(Saved data entries)
--- START ---
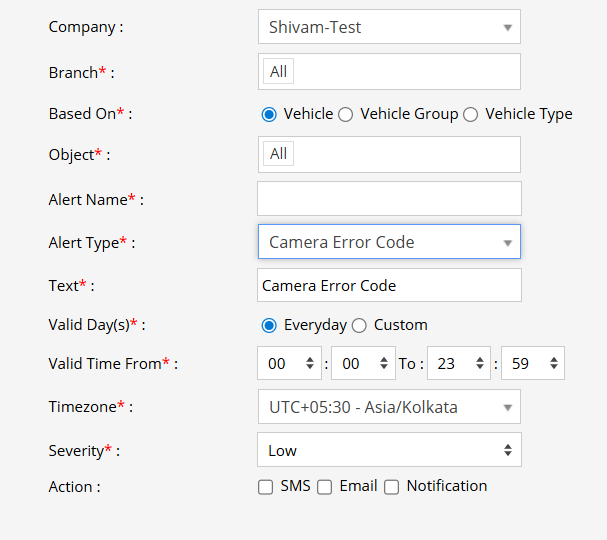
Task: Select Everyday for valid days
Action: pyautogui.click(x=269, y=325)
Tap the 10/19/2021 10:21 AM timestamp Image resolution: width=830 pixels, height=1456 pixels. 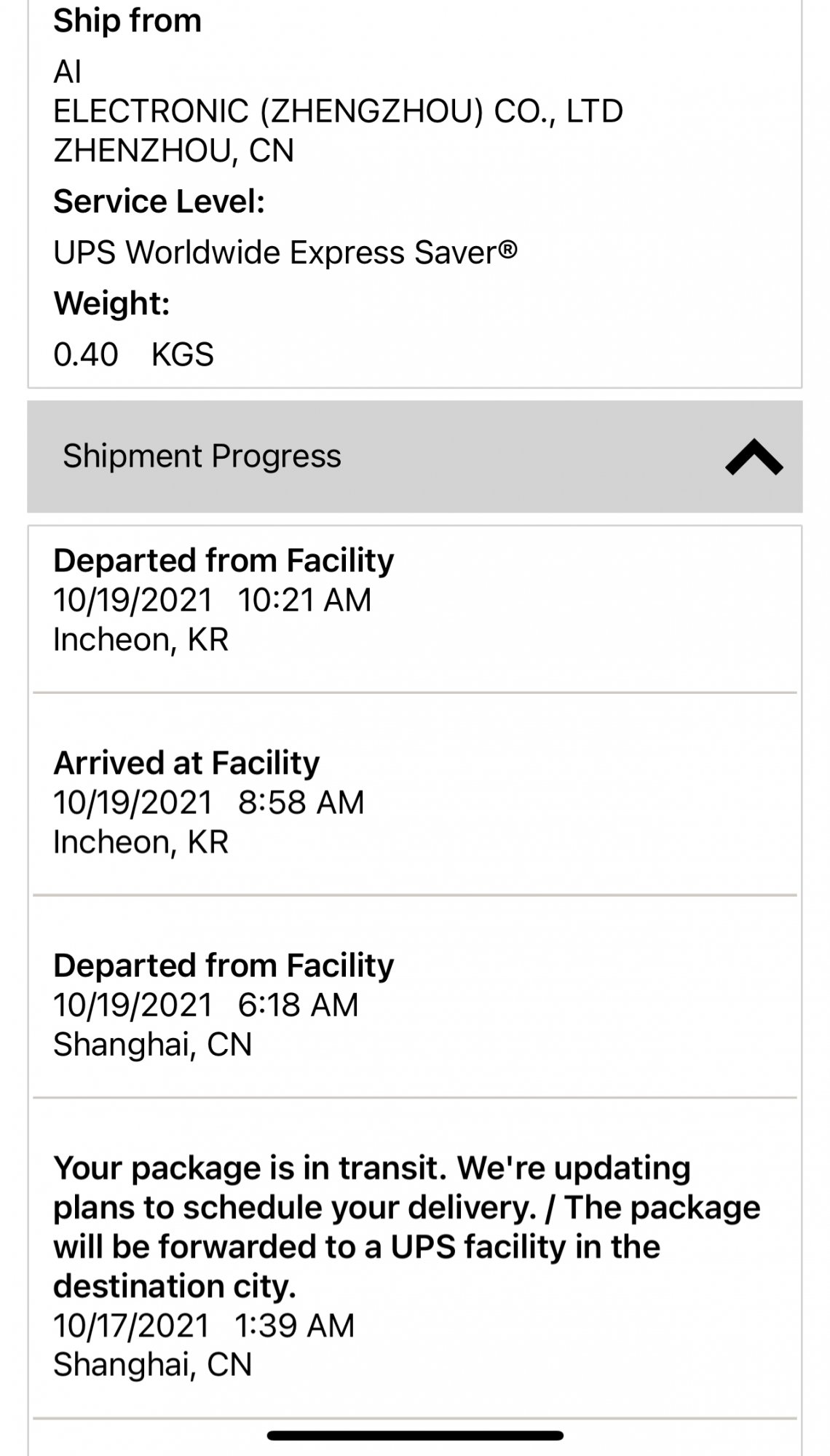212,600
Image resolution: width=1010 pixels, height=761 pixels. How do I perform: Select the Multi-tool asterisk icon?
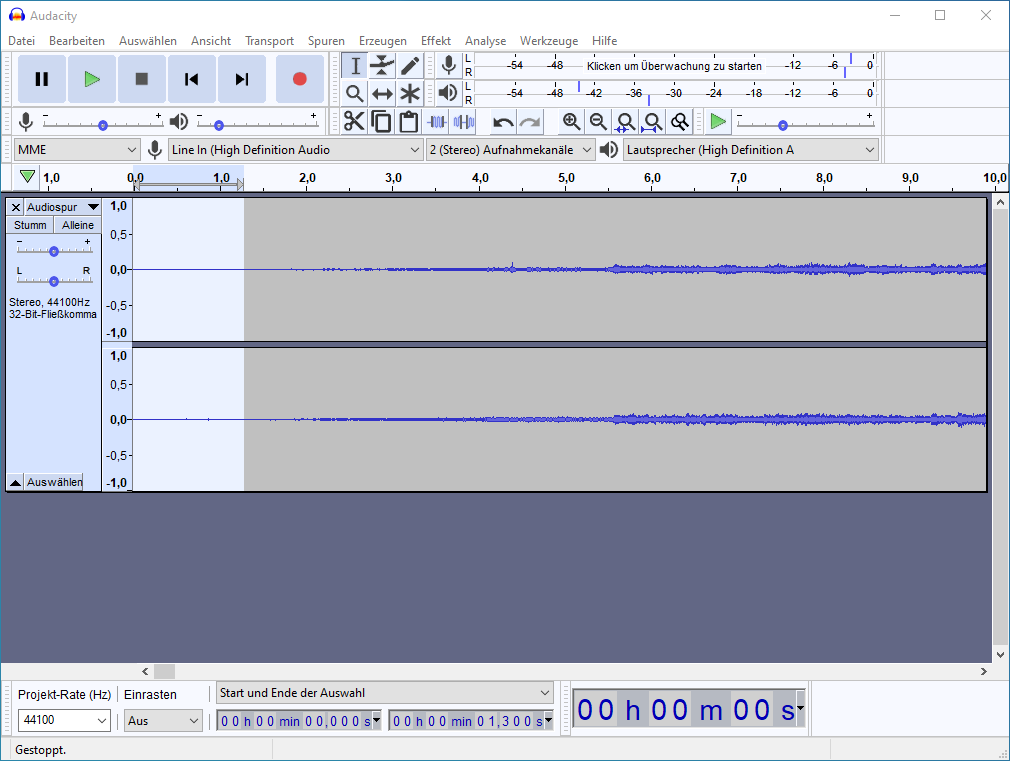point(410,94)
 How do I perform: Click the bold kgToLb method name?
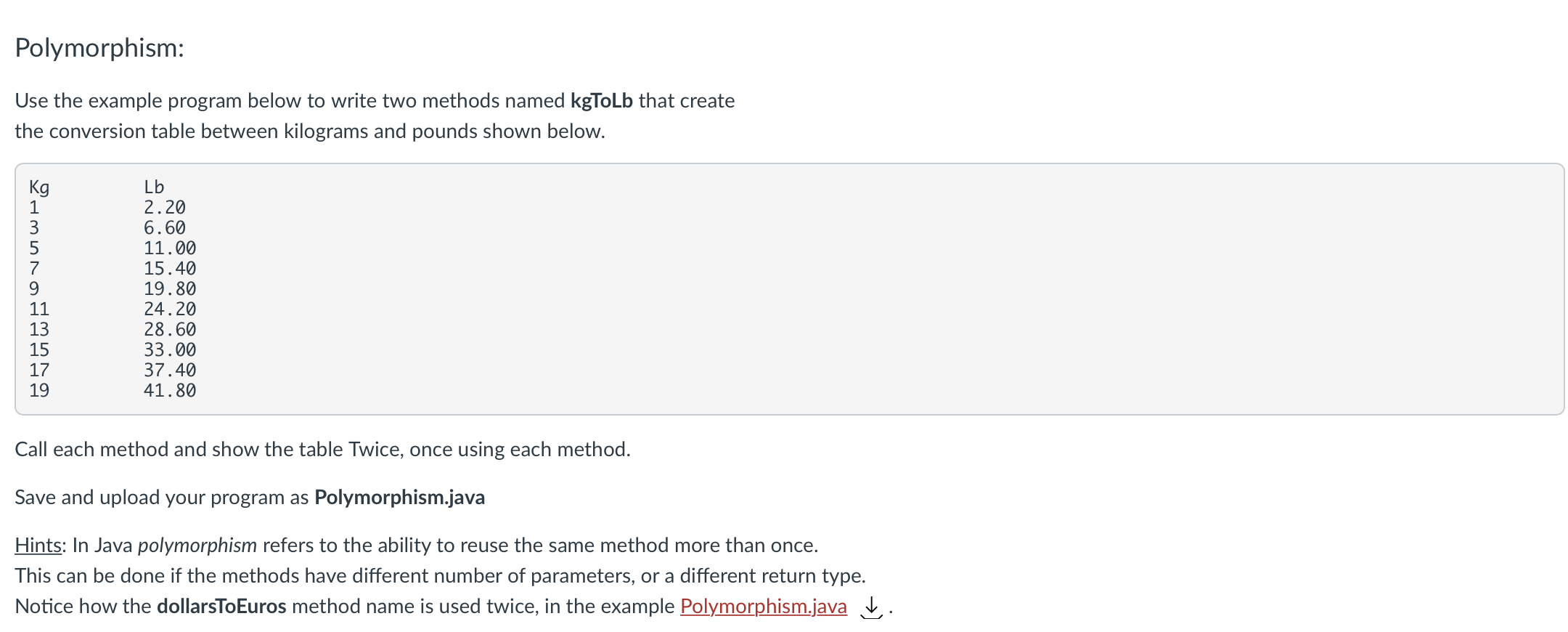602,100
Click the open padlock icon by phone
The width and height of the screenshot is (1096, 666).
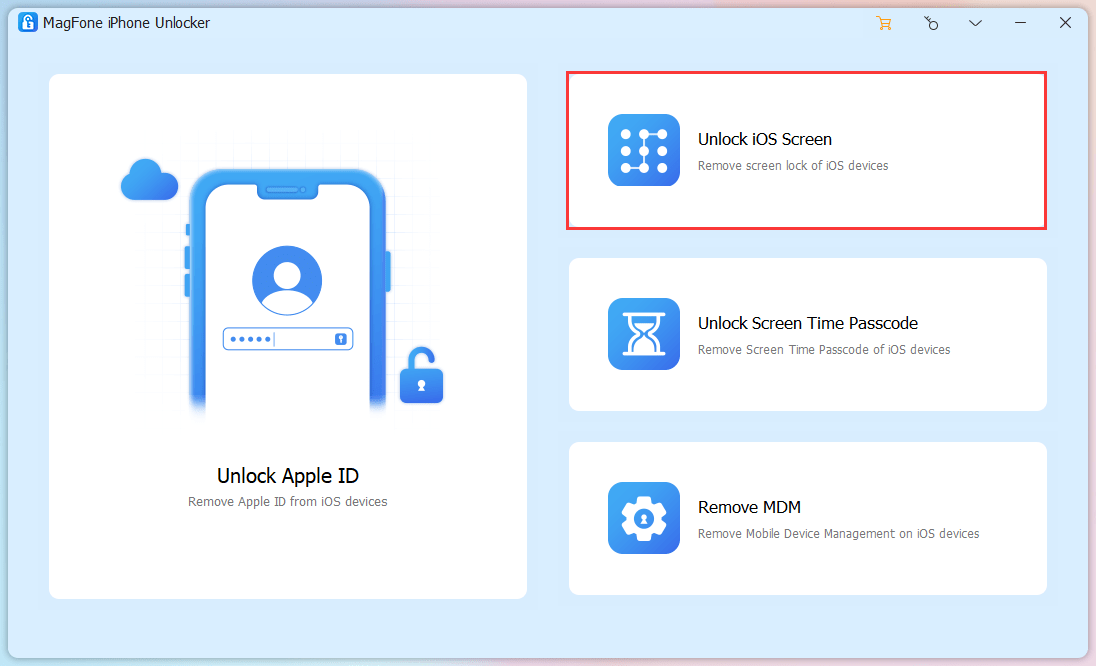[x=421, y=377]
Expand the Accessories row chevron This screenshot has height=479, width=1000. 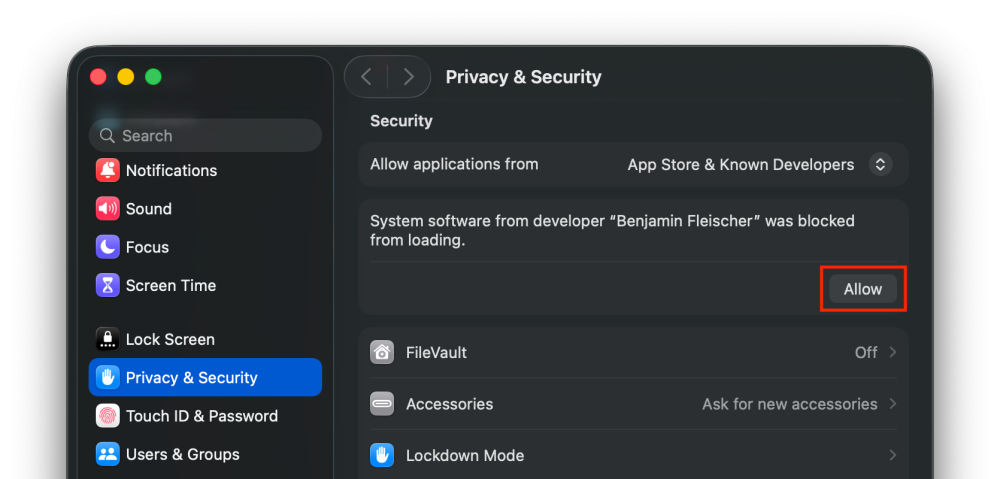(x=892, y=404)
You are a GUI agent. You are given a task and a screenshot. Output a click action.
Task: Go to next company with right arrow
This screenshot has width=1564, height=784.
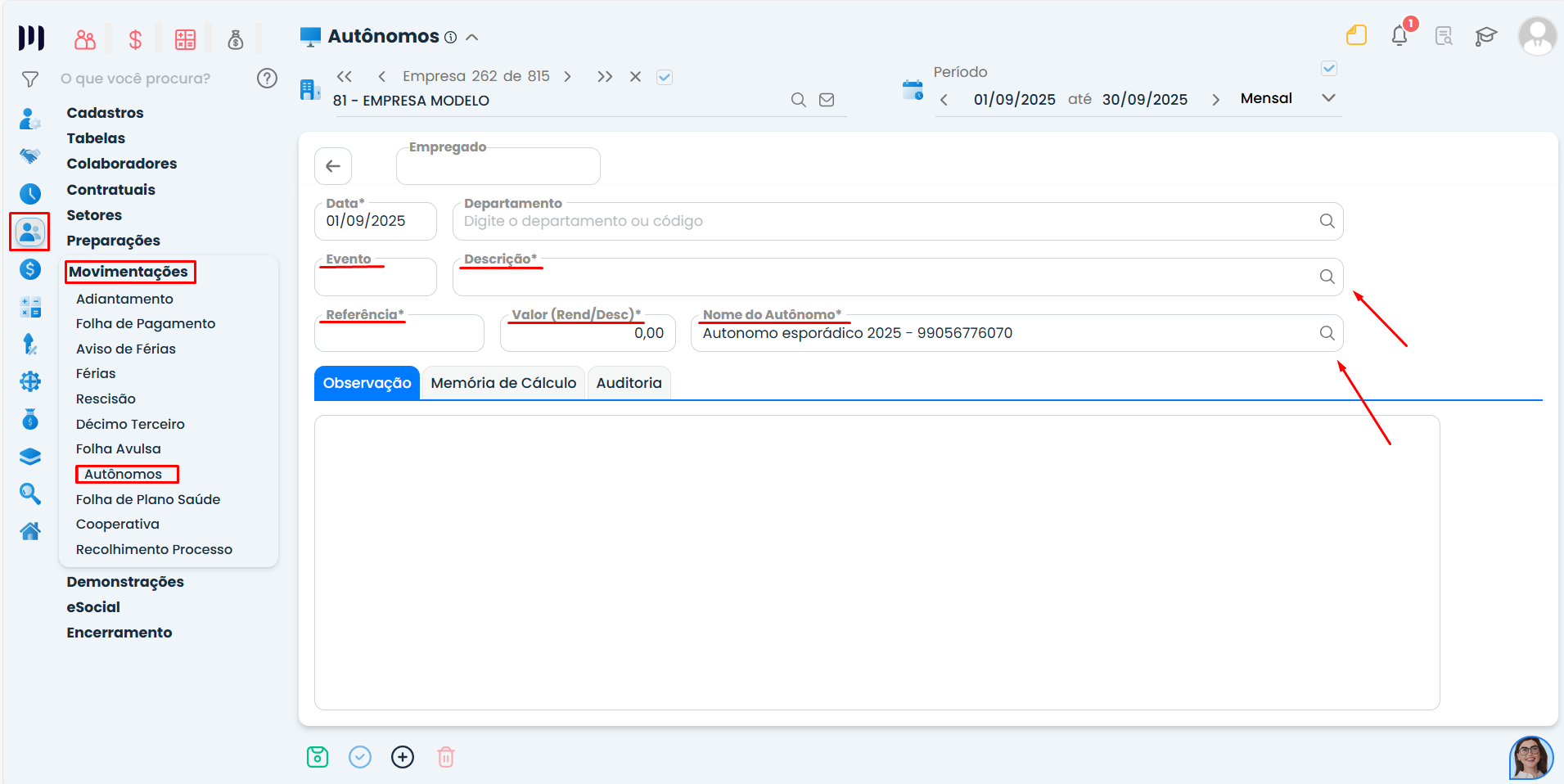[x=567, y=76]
--- END ---
What you write must match, line for line, the lines from the one with "Task: Go to next company with right arrow" through the last line of the data above, minus the pictures.

Task: Go to next company with right arrow
This screenshot has width=1564, height=784.
[x=567, y=76]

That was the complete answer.